Тень красавицы Амалии пронеслась перед взором Пушкина вместе  со свитой пяти других теней, трагически погибших близких ему друзей. Удивляет странное отношение поэта к бывшей возлюбленной: почему известие о смерти столь любимой женщины не вызвало у поэта слез или жалоб, стенаний (пени)?

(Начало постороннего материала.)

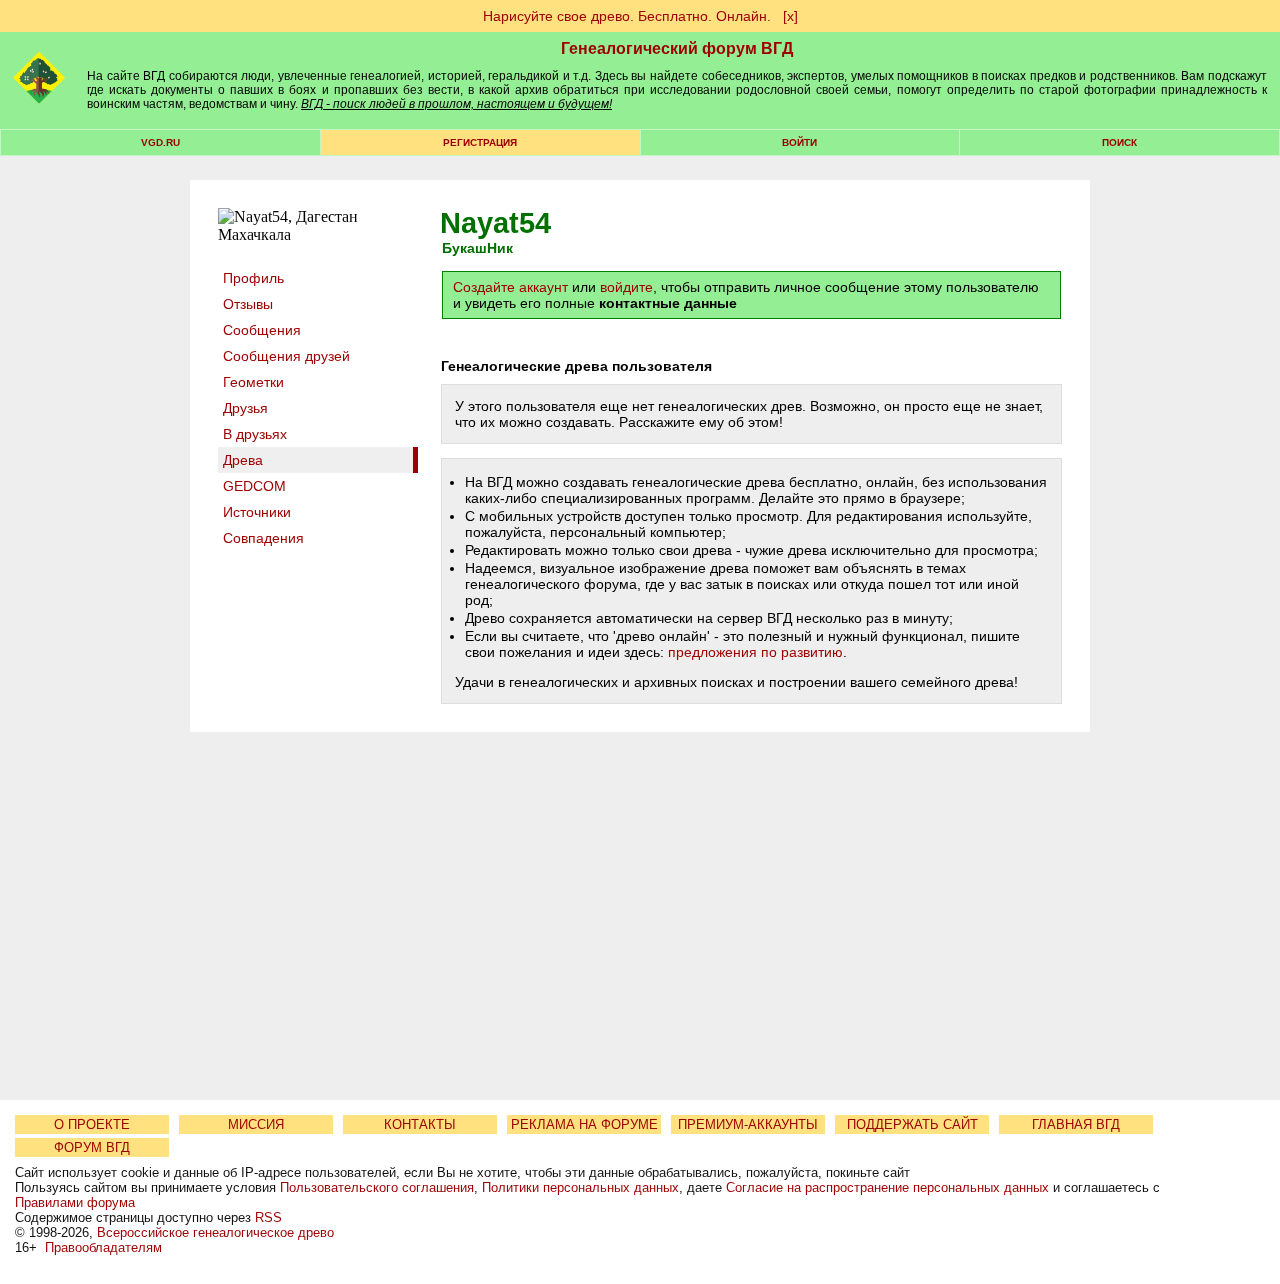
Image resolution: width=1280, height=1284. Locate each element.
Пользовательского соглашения (377, 1187)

Возможно, что еще в октябре 1823 г, когда писал поэт о своих чувствах ревности к Амалии, его  подозрения оказались не беспочвенными, а имели серьезные основания, и простить измену сопернику (о муже речи не было, он воспринимался как естественное приложение) он не мог.
В ненапечатанной XVI главе «Евгения Онегина», написанной в Михайловском в ноябре 1826 г., поэт объяснил  свое странное равнодушие к ушедшей из жизни близкой женщины:
Я не хочу пустой укорой
Могилы возмущать покой;
Тебя уж нет, о ты, которой
Я в бурях жизни молодой
Обязан опытом ужасным
И рая мигом сладострастным
Как учат слабое дитя,
Ты душу нежную, мутя,
Учила горести глубокой,
Ты негой волновала кровь,
Ты воспаляла в ней любовь
И пламя ревности жестокой;
Но он прошел, сей тяжкий день
Почий, мучительная тень.
Ноябрь 1826.

Через два года (1828) чувства обиды и горечи ушли, в воображении он провожал ее и  при расставании  продолжал ее любить, а  она  звала его в свою страну под оливы:

Для берегов отчизны дальней
Ты покидала край чужой;
В час незабвенный, в час печальный
Я долго плакал пред тобой.
Мои хладеющие руки
Тебя старались удержать;
Томленья страшного разлуки
Мой стон молил не прерывать.
Но ты от горького лобзанья
Свои уста оторвала;
Из края мрачного изгнанья
Ты в край иной меня звала.
Ты говорила: „В День свиданья,
Под небом вечно голубым,
В тени олив, любви лобзанья
Мы вновь, мой друг, соединим".
1828

В стихотворении «Прощание», датированном 5-го октября 1830 г., когда Пушкин находился в Болдино из-за карантина, перед  женитьбой с Натальей Николаевной, которая дала свое согласие, он расставался с прошлым.  Пушкин   обратился к тени умершей Амалии. Все,  что разъединяло, забыто, но остались воспоминания о тех необыкновенных чувствах, которые  вызывала она. И вот настал момент, и он хочет проститься по-христиански: с доброй душой и благодарностью навсегда.

Прощание.
В последний раз твой образ милый
Дерзаю мысленно ласкать,
Будить мечту сердечной силой,
И с негой робкой и унылой
Твою любовь воспоминать.
Бегут, меняясь, наши лета,
Меняя все, меняя нас;
Уж ты для страстного поэта
Могильным сумраком одета,
И для тебя твой друг угас.
Прими же, дальняя подруга,
Прощанье сердца моего,
Как овдовевшая супруга,
Как друг, обнявший молча Друга,
Перед изгнанием его.
5 октября 1830

Если считать как Щеголев, что эти стихи не связаны с Амалией,  то надо будет предположить, что у Пушкина, кроме Амалии Ризнич, была другая возлюбленная иностранка, скончавшаяся за границей. Но пушкинисты иную  иностранку, возлюбленную поэта, не обнаружили, и ее поиски  не имеют смысла.